In the wake of the region's first heat wave of the year, evacuation alerts have been issued for dozens of properties in the Fraser Valley due to flooding concerns.

While B.C.'s River Forecast Centre has not issued any flood watches or warnings for waterways in the area, a high streamflow advisory is in effect for the Lower Fraser River from Quesnel downstream, including Big Bar, Boston Bar, and the Fraser Valley from Hope to the ocean.

"Snowmelt … has been rapid, with two-thirds of the annual snow accumulation now melted. Flows on the Fraser River are anticipated to remain well above normal for this time of year over the next several weeks," the advisory says.

"Over the next week or so in particular, risks for rising flows will mostly be driven by rainfall on top of already high river levels from snowmelt runoff."

In the Township of Langley, an evacuation alert has been issued for "the low lying unprotected areas" in Northwest Langley, Fort Langley and Glen Valley. The number of properties is not indicated but a map has been provided. In addition, the township says notices will be hand-delivered to affected properties.

In Abbotsford, 20 properties in the Glen Valley area have been placed on alert, with residents urged to start preparing for the possibility of an order to leave being issued.

"Residents will be given as much advance notice as possible prior to evacuation; however, you may receive limited notice due to changing conditions," the alert says.

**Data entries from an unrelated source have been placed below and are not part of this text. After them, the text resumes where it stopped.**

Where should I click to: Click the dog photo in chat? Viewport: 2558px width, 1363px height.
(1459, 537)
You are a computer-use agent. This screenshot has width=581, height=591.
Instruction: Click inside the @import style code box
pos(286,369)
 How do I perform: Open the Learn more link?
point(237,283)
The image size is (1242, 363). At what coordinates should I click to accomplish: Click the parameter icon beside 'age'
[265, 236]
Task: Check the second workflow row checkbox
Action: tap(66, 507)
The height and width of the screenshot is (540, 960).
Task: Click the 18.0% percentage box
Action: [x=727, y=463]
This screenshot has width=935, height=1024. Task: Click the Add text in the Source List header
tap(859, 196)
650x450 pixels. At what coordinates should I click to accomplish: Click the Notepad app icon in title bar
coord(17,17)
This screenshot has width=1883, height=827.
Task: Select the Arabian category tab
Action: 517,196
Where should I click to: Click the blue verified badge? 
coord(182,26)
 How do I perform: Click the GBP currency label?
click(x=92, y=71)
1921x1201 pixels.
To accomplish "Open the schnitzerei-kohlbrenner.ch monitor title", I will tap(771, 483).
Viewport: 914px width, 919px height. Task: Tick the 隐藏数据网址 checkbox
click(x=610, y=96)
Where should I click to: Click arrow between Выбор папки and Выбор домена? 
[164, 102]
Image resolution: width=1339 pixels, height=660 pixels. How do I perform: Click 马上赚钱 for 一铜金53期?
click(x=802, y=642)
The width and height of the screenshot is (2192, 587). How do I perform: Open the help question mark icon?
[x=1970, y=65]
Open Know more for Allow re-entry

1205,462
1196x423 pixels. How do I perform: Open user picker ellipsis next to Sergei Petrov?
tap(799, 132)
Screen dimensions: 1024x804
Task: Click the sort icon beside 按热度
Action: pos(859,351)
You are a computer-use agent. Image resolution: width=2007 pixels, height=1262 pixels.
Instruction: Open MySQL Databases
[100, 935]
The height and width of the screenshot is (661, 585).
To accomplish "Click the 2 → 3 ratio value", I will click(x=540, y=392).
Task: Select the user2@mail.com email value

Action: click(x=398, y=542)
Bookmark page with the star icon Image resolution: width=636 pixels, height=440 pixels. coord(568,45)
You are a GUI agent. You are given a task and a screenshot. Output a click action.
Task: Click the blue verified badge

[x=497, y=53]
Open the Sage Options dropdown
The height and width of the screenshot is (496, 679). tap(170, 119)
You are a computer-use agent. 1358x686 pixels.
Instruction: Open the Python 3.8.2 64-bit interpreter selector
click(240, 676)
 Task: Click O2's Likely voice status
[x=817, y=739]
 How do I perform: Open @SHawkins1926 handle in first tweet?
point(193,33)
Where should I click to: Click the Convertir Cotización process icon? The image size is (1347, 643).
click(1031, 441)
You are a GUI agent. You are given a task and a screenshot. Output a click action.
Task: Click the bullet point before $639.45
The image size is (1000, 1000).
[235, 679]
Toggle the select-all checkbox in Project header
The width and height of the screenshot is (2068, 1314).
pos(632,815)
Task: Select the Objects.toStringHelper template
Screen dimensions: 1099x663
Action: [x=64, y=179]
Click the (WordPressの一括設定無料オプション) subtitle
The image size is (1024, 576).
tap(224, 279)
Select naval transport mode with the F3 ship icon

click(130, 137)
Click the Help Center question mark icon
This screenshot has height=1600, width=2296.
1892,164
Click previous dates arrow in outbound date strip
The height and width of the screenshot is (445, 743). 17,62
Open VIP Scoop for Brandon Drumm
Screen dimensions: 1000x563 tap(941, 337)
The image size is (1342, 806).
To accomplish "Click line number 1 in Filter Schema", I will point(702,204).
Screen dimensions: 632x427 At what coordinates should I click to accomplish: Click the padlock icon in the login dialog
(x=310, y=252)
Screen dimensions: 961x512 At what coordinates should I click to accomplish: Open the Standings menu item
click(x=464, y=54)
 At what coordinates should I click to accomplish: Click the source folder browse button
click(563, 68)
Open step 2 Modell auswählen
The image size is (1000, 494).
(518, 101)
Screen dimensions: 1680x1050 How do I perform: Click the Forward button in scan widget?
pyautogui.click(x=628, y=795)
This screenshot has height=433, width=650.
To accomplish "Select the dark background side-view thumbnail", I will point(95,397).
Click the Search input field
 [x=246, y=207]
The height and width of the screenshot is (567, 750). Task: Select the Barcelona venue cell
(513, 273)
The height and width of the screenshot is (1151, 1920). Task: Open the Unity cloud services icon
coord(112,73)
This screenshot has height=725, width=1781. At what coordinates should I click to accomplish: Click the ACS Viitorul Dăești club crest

Further east, the threat of flooding from the Harrison River has prompted an alert for 40 properties in the Harrison Mills area. Sand and sandbags are available to people in the area.

The Fraser Valley Regional District's Emergency Operations Centre has been activated.

"The Fraser Valley Regional District is notifying residents about high river levels this week and into the Canada Day long weekend," an update Monday said, noting the potential for flooding of both the Fraser and Harrison rivers.

"The FVRD cautions residents living in floodplain areas, especially those not protected by dikes, to monitor water levels and keep away from river edges and shorelines. During periods of high flow, river banks may be unstable and more prone to sudden collapse."

Elsewhere in the province, severe thunderstorm watches cover a huge strip of the central and southern interior – from the Bulkley Valley south to the Okanagan and Elk Valley.

The unsettled weather, which could include strong winds, hail and torrential rain, has prompted the River Forecast Centre to issue a high streamflow advisory for waterways east of Vernon, Kelowna and Penticton.

It says conditions in Okanagan creeks are relatively high due to delayed snowmelt and recent heavy rain, and sudden rises or flooding are possible in response to downpours.

Thunderstorm watches also cover the area east of Williams Lake where sections of the Quesnel River remain under a flood warning.